- [What this task involves]
Starting at the line that contains "InfernoZero (775, 1010)" and ending at the line that contains "Ладожский лед (797, 1673)", the lines below are to be given again exactly, with nothing added.

- [Provided data]
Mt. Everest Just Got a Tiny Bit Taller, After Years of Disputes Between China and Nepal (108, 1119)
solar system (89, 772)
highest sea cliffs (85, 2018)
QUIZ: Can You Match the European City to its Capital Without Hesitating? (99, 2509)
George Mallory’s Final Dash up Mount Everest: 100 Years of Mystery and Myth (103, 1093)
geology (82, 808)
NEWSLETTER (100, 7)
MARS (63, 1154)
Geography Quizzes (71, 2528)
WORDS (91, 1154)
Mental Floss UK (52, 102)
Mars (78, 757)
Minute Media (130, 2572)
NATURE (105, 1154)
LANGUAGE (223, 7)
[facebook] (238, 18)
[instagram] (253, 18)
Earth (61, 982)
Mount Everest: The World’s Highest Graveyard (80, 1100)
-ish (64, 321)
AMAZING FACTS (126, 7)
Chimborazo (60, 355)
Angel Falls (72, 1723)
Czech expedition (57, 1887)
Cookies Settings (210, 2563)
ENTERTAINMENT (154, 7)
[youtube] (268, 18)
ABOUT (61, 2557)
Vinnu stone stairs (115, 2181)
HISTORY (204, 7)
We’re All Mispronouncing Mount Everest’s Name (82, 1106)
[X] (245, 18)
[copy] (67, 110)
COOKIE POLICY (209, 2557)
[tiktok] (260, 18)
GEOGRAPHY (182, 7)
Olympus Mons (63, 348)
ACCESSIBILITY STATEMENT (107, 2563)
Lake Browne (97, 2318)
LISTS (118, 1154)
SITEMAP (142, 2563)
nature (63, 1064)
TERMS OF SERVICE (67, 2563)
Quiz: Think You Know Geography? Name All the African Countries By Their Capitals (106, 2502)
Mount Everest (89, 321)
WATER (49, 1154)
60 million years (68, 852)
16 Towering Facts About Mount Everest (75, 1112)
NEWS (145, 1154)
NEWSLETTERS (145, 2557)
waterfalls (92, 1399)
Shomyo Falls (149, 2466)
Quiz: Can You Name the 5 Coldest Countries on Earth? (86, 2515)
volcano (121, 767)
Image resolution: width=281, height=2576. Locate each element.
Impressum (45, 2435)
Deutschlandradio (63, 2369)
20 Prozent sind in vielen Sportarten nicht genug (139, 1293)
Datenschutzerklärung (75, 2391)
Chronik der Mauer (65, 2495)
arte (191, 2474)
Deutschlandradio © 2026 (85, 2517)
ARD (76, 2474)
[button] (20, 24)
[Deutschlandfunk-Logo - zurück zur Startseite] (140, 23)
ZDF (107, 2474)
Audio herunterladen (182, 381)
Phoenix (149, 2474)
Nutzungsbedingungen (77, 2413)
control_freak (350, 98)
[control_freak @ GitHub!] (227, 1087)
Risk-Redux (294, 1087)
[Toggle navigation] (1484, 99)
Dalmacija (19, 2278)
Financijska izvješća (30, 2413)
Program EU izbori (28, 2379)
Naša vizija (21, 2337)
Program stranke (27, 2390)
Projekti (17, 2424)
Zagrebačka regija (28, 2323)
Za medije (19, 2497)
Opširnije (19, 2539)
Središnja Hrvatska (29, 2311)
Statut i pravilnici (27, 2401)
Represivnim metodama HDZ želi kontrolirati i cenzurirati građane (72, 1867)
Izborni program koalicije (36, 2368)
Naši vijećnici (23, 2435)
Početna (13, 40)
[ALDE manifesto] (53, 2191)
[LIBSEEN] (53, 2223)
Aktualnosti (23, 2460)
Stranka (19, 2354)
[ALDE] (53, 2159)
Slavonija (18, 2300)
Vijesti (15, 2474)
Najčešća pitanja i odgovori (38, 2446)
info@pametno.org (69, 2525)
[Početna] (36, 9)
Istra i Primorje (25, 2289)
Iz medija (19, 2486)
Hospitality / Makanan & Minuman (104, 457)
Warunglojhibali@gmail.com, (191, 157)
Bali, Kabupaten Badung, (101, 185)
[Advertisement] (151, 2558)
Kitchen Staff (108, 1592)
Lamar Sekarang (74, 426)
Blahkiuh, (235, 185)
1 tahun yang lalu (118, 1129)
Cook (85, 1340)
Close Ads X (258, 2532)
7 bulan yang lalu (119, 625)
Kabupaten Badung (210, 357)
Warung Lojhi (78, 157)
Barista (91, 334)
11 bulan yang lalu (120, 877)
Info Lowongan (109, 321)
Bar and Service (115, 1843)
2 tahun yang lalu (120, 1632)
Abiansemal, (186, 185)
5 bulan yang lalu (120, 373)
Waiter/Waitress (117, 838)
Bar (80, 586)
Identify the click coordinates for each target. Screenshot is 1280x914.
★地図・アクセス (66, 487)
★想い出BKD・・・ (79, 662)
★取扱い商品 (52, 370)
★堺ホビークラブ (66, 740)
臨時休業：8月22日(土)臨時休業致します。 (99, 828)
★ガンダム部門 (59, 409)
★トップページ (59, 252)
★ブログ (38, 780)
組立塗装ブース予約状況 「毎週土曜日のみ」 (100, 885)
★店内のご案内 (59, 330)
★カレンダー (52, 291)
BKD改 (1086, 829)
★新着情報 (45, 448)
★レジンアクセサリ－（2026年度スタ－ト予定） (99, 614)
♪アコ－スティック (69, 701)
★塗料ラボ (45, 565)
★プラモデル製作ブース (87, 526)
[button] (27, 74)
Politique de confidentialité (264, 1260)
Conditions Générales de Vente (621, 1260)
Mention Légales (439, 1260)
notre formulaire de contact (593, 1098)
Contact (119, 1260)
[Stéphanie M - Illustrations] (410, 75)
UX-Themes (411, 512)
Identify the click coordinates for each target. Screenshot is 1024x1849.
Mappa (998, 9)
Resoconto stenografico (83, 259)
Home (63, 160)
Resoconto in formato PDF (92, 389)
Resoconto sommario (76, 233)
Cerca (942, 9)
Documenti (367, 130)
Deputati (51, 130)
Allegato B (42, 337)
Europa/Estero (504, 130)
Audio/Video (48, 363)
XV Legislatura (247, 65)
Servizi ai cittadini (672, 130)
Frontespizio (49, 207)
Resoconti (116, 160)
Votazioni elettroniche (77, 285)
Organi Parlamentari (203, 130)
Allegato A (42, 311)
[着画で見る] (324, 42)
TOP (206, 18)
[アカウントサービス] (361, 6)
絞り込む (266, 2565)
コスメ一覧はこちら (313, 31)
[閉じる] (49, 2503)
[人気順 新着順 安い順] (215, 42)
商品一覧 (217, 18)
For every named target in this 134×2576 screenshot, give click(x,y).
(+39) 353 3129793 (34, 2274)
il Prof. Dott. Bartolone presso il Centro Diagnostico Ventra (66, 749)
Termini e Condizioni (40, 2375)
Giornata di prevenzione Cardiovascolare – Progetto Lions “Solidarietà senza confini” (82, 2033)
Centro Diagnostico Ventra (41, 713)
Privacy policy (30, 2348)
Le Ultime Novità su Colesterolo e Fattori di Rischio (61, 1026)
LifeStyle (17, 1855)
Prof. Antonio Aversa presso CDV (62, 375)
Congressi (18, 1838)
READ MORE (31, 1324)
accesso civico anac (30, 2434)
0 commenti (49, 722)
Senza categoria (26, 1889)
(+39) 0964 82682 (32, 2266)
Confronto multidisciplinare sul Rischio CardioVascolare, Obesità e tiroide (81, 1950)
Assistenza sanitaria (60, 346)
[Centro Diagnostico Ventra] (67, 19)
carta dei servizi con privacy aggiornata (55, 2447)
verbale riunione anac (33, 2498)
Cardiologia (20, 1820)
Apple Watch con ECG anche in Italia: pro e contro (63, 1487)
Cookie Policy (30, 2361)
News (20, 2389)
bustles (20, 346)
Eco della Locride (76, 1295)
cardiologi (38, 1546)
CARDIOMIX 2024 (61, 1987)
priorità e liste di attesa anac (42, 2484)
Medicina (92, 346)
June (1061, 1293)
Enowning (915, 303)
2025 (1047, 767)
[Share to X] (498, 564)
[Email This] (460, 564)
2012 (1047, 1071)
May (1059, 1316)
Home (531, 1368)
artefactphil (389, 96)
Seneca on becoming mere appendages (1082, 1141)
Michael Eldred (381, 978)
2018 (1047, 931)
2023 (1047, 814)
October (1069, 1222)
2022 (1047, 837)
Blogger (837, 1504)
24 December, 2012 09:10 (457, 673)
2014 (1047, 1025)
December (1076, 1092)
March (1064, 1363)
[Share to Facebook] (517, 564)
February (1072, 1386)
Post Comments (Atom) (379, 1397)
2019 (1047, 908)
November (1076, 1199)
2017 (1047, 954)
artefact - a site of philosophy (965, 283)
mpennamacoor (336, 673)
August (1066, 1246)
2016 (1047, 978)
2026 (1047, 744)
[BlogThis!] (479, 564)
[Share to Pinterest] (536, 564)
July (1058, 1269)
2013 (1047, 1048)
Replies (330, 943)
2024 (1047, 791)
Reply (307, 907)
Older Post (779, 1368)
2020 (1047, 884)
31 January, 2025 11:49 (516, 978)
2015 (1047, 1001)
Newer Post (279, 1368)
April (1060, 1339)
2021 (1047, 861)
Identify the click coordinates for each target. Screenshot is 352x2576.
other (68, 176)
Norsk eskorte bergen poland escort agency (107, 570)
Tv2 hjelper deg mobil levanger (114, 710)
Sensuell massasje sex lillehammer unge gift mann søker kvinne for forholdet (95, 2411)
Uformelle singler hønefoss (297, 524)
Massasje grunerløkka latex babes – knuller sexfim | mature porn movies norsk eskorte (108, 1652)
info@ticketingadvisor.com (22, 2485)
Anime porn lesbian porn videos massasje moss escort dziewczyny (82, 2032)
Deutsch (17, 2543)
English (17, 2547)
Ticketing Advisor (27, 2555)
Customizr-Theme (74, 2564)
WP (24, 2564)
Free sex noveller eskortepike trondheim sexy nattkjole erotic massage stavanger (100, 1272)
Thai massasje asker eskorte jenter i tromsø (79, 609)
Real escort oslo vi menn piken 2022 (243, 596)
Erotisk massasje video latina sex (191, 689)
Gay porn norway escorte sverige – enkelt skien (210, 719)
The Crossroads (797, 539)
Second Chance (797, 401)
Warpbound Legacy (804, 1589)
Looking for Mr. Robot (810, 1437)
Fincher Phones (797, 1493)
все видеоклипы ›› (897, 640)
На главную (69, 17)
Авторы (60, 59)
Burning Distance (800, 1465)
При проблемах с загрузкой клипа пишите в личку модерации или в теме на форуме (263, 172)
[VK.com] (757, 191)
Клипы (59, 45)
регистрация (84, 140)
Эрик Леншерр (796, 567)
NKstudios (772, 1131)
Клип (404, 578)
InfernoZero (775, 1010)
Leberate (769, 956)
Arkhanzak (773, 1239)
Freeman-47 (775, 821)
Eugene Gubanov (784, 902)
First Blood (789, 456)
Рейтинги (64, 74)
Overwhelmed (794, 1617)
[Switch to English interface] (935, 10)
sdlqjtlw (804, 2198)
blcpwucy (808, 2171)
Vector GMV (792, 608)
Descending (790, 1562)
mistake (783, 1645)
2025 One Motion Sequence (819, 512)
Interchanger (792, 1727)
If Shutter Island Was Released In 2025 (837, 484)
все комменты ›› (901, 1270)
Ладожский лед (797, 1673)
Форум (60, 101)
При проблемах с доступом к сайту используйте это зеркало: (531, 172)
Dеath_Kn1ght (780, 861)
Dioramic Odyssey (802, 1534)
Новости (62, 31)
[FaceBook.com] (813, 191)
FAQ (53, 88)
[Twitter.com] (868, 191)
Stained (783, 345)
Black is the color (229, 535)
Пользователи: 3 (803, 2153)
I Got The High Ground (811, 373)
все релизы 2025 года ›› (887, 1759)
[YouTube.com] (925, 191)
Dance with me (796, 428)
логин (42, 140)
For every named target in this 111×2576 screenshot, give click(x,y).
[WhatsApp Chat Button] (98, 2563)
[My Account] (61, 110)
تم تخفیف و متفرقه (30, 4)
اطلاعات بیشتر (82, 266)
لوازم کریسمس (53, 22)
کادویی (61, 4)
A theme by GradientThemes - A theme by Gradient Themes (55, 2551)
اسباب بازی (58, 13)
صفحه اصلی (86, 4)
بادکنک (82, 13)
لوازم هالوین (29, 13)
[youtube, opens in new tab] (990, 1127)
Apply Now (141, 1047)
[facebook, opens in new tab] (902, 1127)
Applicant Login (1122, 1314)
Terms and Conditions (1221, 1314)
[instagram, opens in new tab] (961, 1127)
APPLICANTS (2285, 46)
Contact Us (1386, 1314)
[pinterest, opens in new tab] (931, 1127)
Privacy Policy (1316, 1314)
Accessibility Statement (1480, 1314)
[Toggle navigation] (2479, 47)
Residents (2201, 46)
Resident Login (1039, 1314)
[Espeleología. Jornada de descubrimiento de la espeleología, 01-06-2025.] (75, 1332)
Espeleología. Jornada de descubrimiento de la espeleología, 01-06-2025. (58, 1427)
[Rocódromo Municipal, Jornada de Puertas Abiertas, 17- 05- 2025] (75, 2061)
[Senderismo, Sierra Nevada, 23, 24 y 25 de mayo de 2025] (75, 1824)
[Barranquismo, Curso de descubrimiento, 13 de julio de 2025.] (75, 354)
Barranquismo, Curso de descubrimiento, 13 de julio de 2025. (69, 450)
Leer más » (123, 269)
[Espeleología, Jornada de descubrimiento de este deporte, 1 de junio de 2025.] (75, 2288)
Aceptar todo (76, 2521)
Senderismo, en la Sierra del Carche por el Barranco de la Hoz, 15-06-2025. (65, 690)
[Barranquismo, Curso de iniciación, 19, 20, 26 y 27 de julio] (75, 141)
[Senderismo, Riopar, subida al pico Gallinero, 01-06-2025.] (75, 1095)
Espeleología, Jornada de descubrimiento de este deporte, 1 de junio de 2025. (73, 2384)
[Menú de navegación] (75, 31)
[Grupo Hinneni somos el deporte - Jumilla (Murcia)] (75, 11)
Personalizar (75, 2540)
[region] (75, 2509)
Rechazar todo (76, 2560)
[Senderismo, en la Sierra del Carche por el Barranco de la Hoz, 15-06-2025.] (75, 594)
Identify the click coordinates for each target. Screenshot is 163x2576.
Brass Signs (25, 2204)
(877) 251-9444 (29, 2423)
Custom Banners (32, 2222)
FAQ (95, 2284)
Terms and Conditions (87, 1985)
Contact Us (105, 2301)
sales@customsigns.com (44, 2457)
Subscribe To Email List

- [Result of this exercise]
InfernoZero (775, 1010)
Leberate (769, 956)
Arkhanzak (773, 1239)
Freeman-47 (775, 821)
Eugene Gubanov (784, 902)
First Blood (789, 456)
Рейтинги (64, 74)
Overwhelmed (794, 1617)
[Switch to English interface] (935, 10)
sdlqjtlw (804, 2198)
blcpwucy (808, 2171)
Vector GMV (792, 608)
Descending (790, 1562)
mistake (783, 1645)
2025 One Motion Sequence (819, 512)
Interchanger (792, 1727)
If Shutter Island Was Released In 2025 (837, 484)
все комменты ›› (901, 1270)
Ладожский лед (797, 1673)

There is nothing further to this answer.